Copy the records below verbatim, starting at the line containing "The height and width of the screenshot is (779, 799)." and ending after the line containing "pyautogui.click(x=933, y=181)".

[Part of a data file]
□ □ □ □ □ □ □
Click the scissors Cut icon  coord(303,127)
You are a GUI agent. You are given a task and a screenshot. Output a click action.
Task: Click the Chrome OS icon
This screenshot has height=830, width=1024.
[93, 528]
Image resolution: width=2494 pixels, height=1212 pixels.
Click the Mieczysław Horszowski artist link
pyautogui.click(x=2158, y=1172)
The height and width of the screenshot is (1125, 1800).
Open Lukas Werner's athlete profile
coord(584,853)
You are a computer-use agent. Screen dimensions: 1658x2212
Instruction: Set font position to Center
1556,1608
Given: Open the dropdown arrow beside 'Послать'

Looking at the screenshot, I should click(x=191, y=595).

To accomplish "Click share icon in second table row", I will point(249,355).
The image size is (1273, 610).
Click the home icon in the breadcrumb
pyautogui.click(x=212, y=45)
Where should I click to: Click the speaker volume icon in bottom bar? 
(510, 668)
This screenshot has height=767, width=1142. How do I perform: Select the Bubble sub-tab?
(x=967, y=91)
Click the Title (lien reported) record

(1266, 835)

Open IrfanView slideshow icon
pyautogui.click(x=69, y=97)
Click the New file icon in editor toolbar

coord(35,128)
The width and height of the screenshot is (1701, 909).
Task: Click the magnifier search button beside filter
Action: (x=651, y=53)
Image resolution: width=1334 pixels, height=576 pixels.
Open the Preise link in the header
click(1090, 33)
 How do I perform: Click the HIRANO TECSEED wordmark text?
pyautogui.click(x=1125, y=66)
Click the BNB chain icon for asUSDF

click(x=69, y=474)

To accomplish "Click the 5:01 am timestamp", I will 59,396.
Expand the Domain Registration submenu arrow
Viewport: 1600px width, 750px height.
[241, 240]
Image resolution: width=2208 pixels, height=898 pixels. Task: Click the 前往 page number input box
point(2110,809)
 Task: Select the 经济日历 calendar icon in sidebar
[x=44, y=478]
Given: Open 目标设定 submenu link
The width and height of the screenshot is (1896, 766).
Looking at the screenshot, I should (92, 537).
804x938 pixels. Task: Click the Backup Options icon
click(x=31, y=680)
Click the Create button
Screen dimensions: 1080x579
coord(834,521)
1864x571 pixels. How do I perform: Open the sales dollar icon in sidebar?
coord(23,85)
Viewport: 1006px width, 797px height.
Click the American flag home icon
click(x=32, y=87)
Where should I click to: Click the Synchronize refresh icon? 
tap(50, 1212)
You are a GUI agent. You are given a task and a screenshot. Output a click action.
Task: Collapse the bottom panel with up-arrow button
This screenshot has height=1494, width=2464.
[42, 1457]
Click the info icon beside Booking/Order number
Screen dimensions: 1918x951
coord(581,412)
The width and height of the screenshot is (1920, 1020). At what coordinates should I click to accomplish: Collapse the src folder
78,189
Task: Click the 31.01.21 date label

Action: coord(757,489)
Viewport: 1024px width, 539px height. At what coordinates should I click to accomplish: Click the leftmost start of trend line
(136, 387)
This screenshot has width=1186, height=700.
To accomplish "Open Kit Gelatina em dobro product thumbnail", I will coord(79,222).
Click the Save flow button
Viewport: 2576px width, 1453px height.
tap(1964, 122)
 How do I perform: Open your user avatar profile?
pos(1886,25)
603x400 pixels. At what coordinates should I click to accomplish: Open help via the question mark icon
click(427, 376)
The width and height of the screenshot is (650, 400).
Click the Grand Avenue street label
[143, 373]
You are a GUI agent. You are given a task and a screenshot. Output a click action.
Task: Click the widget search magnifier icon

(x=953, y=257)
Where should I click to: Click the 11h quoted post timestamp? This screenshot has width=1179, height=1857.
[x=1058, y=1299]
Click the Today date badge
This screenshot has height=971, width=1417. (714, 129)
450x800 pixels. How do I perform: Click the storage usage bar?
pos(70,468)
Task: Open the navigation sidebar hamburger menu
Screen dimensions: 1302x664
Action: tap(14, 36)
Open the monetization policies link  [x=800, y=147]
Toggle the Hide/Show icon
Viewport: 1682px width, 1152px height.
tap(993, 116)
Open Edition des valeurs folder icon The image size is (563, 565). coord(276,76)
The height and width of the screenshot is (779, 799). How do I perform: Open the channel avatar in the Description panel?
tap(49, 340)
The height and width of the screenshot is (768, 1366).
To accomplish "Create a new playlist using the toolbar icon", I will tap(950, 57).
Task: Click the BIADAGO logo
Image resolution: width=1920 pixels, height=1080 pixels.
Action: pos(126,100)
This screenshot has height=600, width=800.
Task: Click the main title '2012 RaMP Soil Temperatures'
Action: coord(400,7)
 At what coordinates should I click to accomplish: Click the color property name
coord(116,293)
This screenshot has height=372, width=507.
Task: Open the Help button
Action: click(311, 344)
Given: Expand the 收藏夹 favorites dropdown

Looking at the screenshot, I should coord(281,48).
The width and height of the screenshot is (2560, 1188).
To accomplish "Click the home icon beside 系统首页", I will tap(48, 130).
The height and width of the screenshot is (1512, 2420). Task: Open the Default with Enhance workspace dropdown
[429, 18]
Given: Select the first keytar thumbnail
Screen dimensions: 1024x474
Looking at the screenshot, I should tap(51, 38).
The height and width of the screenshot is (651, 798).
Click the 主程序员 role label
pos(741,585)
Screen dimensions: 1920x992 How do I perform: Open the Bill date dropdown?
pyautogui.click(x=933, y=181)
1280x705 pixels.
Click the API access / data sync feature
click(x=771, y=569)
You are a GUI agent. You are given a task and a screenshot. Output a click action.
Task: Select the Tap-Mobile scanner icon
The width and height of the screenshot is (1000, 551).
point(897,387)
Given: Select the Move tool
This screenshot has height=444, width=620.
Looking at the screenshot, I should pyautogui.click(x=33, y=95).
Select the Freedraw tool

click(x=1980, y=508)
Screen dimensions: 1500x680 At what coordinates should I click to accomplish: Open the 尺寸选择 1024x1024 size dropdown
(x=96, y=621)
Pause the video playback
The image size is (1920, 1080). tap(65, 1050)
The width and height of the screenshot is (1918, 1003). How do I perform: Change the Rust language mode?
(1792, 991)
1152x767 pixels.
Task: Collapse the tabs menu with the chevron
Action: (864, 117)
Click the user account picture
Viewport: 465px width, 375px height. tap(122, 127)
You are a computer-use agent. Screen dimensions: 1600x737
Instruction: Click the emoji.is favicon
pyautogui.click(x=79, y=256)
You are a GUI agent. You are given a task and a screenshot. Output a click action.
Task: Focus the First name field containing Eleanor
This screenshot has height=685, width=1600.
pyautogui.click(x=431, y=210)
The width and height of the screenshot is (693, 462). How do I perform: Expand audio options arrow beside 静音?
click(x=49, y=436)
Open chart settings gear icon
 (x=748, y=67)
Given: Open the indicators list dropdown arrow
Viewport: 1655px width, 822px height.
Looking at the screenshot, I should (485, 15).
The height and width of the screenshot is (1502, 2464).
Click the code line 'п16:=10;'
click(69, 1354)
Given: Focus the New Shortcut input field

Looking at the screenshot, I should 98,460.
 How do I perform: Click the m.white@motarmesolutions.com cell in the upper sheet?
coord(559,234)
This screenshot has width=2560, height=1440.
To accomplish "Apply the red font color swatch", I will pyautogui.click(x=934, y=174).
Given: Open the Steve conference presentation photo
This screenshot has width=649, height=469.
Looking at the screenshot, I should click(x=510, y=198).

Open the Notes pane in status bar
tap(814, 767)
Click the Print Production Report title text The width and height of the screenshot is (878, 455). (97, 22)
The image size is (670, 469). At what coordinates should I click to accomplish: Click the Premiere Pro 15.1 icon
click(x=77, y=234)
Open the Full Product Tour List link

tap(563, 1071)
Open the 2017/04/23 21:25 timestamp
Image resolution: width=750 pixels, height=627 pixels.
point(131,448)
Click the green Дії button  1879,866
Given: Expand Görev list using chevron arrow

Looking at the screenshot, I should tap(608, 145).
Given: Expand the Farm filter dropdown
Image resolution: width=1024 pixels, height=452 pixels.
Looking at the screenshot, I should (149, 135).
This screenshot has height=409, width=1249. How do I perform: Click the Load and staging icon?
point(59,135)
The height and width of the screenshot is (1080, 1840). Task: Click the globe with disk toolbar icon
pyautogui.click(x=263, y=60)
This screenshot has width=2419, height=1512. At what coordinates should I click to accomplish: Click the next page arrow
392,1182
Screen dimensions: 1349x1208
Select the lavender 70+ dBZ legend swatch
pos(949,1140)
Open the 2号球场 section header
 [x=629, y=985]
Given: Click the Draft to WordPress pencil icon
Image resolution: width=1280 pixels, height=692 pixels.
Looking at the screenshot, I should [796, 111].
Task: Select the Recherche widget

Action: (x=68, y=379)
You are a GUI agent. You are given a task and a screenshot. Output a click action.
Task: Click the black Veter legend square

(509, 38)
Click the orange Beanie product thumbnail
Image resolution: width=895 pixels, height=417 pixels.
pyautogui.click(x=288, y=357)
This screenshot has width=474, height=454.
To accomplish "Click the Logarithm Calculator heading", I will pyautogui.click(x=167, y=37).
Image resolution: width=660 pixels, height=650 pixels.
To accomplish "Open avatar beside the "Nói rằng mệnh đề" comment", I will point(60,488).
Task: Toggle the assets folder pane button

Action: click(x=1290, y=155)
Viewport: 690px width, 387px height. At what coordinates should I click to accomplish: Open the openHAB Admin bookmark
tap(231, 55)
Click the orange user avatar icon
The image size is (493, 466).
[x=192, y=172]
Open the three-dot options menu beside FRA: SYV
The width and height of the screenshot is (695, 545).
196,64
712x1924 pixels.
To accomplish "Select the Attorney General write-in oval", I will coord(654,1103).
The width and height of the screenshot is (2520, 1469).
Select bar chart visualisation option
□ □ □ □ □ □ □
_Solution_
The height and width of the screenshot is (779, 799). How do I perform: Open the channel avatar in the Description panel?
tap(49, 340)
The height and width of the screenshot is (768, 1366).
To accomplish "Create a new playlist using the toolbar icon", I will tap(950, 57).
Task: Click the BIADAGO logo
Image resolution: width=1920 pixels, height=1080 pixels.
Action: pos(126,100)
This screenshot has height=600, width=800.
Task: Click the main title '2012 RaMP Soil Temperatures'
Action: coord(400,7)
 At what coordinates should I click to accomplish: Click the color property name
coord(116,293)
This screenshot has height=372, width=507.
Task: Open the Help button
Action: click(311, 344)
Given: Expand the 收藏夹 favorites dropdown

Looking at the screenshot, I should coord(281,48).
The width and height of the screenshot is (2560, 1188).
To accomplish "Click the home icon beside 系统首页", I will tap(48, 130).
The height and width of the screenshot is (1512, 2420). Task: Open the Default with Enhance workspace dropdown
[429, 18]
Given: Select the first keytar thumbnail
Screen dimensions: 1024x474
Looking at the screenshot, I should tap(51, 38).
The height and width of the screenshot is (651, 798).
Click the 主程序员 role label
pos(741,585)
Screen dimensions: 1920x992 How do I perform: Open the Bill date dropdown?
pyautogui.click(x=933, y=181)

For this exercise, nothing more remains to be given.